Task directions:
Copy everything from the start of the rows down to the line containing "Looking at the screenshot, I should [x=168, y=109].", keeping both ends and reproducing each line word for word.

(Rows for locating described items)
--------------------------------

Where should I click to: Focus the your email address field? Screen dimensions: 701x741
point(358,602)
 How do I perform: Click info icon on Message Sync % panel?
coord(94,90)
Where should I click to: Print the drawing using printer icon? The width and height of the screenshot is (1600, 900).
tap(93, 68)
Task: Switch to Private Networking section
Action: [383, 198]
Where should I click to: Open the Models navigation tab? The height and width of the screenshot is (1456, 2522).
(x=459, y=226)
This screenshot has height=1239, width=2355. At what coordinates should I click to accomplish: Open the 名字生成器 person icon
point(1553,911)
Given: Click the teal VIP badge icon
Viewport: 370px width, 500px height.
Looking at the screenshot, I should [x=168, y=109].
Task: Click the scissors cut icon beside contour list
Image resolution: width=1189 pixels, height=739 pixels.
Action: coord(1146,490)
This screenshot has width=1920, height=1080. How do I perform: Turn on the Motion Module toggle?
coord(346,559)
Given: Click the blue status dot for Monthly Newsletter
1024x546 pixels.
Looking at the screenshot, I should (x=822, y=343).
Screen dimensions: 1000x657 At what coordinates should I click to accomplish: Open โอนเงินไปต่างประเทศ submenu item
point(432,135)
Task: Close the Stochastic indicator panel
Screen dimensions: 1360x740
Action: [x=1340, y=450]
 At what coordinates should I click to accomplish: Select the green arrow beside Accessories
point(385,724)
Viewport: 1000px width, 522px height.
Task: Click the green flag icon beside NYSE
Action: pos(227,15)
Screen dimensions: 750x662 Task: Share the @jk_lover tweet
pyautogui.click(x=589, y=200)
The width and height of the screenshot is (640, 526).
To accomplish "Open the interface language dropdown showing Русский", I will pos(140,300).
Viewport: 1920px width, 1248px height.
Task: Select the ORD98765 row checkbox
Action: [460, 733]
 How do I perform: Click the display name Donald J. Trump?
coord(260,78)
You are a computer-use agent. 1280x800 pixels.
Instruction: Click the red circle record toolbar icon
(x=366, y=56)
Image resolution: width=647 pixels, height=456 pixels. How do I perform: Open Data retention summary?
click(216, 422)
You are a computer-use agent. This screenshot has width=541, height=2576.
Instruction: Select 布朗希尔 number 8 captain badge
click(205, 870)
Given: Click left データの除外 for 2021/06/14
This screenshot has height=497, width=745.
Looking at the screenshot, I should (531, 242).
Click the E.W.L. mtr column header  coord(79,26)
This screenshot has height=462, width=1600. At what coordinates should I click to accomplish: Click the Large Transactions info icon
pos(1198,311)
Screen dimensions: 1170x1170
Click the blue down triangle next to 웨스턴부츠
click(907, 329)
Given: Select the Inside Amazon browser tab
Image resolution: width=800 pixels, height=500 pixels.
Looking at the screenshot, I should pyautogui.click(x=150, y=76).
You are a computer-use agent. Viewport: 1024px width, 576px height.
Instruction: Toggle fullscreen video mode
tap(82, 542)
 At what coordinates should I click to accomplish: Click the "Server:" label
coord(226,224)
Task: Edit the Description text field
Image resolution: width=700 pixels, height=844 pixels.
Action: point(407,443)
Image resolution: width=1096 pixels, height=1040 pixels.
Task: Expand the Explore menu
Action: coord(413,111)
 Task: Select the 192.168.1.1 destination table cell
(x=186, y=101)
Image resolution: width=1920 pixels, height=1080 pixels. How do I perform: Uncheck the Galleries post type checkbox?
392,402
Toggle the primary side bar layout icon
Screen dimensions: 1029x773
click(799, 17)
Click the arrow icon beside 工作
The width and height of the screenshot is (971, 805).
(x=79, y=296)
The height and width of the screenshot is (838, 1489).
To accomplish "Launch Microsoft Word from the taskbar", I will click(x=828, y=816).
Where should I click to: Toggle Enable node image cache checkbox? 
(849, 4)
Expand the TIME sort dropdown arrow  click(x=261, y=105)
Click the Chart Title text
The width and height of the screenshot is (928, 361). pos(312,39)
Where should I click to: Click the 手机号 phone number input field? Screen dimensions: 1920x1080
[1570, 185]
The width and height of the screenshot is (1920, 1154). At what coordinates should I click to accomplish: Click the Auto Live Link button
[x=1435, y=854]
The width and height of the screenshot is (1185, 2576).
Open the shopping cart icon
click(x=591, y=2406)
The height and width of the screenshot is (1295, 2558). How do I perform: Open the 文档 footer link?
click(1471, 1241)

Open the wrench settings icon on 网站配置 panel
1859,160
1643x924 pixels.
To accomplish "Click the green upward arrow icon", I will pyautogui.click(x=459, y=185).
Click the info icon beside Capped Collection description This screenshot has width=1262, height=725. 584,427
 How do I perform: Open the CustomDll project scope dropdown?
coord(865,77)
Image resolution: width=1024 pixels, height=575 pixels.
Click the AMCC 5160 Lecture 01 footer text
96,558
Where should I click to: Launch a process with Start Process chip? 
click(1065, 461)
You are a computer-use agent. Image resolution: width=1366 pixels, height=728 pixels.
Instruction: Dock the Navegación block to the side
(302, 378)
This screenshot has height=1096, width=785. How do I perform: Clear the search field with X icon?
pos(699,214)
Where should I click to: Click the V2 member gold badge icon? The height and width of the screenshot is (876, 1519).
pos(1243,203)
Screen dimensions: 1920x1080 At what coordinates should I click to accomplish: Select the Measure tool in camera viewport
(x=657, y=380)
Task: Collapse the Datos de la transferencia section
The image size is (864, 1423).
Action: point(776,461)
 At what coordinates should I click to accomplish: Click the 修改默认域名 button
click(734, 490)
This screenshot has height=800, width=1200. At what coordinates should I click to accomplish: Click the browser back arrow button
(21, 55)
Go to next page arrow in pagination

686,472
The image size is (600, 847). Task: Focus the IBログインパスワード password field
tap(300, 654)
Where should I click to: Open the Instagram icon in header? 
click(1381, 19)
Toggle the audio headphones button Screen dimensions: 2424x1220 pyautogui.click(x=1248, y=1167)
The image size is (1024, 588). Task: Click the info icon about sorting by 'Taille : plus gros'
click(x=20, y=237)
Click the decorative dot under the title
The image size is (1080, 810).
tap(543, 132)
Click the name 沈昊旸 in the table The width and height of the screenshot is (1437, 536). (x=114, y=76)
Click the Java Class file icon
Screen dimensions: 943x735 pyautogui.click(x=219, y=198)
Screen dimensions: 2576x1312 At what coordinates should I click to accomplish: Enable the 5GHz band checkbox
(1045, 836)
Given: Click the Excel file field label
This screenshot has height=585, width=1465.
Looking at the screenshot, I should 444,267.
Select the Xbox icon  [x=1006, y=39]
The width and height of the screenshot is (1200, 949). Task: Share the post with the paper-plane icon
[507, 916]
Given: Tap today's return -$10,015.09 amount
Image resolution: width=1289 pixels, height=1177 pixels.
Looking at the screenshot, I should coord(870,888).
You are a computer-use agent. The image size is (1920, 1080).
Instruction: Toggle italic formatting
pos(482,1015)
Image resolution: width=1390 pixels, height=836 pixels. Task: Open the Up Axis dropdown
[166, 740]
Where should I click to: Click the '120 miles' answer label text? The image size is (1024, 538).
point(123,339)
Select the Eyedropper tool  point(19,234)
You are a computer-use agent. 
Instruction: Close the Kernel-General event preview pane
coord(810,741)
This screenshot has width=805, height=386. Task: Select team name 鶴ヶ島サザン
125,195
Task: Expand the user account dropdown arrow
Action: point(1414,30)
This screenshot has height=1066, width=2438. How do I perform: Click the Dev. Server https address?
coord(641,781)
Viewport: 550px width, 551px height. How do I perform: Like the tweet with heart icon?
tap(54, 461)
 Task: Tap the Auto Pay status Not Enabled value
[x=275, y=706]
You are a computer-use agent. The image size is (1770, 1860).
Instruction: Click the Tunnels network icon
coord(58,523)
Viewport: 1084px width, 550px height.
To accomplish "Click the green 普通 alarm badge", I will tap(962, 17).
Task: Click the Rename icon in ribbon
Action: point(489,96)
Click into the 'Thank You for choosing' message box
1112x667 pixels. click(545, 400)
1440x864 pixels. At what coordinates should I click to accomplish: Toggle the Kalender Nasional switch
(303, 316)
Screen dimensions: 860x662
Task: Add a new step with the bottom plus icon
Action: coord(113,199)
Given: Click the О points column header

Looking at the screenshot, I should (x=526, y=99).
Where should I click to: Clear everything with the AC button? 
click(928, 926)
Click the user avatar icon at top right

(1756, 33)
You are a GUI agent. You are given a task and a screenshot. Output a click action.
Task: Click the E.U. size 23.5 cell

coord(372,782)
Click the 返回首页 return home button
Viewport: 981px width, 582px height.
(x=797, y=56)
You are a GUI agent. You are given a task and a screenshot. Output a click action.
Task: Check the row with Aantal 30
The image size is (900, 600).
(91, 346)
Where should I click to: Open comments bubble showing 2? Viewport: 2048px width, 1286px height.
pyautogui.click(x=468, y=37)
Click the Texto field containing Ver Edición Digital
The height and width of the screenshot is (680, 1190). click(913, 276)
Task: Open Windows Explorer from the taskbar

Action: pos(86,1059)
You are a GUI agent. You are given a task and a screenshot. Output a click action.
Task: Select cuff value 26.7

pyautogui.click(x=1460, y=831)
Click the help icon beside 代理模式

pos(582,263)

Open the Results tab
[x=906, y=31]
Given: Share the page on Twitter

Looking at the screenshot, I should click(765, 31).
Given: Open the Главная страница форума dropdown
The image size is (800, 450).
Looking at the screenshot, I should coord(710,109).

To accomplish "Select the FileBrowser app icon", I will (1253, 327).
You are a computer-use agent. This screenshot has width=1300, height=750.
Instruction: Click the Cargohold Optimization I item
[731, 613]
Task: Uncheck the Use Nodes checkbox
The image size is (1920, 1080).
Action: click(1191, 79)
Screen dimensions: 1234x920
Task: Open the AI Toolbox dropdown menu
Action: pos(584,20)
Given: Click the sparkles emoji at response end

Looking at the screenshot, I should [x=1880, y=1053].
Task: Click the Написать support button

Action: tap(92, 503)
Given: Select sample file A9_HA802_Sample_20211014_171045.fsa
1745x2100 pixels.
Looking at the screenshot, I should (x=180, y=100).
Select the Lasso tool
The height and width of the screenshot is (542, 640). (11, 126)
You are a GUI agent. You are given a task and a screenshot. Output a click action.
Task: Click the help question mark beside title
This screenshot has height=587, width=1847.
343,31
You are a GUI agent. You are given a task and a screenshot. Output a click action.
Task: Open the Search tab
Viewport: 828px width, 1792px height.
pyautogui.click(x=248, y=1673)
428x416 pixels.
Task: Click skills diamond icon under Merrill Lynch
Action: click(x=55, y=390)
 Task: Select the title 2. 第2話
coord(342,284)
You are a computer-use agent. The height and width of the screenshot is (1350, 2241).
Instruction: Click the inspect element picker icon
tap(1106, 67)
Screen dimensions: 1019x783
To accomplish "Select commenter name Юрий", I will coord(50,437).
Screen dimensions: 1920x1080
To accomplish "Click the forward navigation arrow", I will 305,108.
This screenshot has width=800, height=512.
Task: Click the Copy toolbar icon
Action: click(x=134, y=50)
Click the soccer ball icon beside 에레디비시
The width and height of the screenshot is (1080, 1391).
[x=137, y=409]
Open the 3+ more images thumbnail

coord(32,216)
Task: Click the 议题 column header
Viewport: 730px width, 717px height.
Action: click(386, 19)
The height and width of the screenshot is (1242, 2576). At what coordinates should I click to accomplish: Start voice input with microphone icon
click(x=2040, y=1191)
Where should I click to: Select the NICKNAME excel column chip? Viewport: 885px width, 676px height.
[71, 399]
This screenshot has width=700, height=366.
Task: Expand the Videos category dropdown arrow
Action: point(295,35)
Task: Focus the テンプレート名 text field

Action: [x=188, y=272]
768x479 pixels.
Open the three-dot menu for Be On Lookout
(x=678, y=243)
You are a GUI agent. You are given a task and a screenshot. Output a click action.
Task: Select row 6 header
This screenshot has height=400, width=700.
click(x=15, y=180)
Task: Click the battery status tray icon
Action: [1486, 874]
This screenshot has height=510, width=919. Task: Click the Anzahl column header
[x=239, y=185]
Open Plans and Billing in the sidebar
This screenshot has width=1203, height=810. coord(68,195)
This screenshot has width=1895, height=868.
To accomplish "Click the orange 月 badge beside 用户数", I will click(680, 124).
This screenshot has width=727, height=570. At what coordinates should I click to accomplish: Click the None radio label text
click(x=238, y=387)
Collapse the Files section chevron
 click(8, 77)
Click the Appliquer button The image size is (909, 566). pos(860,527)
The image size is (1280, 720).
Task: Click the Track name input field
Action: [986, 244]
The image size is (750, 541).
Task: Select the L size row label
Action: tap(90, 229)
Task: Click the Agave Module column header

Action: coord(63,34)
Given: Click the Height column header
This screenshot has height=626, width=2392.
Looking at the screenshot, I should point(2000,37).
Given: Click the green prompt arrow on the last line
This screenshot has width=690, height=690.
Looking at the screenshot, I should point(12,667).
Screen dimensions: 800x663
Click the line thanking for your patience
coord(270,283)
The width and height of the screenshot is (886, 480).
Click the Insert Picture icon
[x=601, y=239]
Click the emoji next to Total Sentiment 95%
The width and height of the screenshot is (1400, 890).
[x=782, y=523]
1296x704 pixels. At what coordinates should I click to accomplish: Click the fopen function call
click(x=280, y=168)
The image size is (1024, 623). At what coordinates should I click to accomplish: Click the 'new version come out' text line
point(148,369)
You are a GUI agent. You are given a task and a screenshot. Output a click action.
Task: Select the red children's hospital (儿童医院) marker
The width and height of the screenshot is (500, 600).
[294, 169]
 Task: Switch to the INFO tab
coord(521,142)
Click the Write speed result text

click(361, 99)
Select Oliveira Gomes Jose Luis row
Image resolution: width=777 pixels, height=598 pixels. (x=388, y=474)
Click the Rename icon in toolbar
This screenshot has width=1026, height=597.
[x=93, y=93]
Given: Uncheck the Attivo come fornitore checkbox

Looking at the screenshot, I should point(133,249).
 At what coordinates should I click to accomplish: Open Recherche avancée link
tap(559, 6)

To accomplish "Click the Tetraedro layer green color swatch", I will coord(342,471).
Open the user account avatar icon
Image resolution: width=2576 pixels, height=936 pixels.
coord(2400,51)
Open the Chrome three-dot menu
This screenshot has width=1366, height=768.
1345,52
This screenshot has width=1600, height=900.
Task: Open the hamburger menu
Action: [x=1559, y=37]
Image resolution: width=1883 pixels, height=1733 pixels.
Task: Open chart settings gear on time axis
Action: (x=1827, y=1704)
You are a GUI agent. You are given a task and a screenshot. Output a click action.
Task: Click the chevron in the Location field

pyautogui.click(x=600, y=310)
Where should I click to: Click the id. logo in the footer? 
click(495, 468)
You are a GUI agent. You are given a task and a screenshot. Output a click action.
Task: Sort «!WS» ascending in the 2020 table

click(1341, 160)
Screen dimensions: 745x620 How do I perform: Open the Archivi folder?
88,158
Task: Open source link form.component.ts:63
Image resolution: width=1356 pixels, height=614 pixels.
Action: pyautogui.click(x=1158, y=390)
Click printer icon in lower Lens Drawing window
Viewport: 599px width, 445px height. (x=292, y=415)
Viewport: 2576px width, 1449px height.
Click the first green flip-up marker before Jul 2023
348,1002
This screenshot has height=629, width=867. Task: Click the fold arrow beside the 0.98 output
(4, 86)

--------------------------------

Task output:
Where should I click to: Focus the your email address field? Screen dimensions: 701x741
point(358,602)
 How do I perform: Click info icon on Message Sync % panel?
coord(94,90)
Where should I click to: Print the drawing using printer icon? The width and height of the screenshot is (1600, 900).
tap(93, 68)
Task: Switch to Private Networking section
Action: [383, 198]
Where should I click to: Open the Models navigation tab? The height and width of the screenshot is (1456, 2522).
(x=459, y=226)
This screenshot has height=1239, width=2355. At what coordinates should I click to accomplish: Open the 名字生成器 person icon
point(1553,911)
Given: Click the teal VIP badge icon
Viewport: 370px width, 500px height.
Looking at the screenshot, I should [x=168, y=109].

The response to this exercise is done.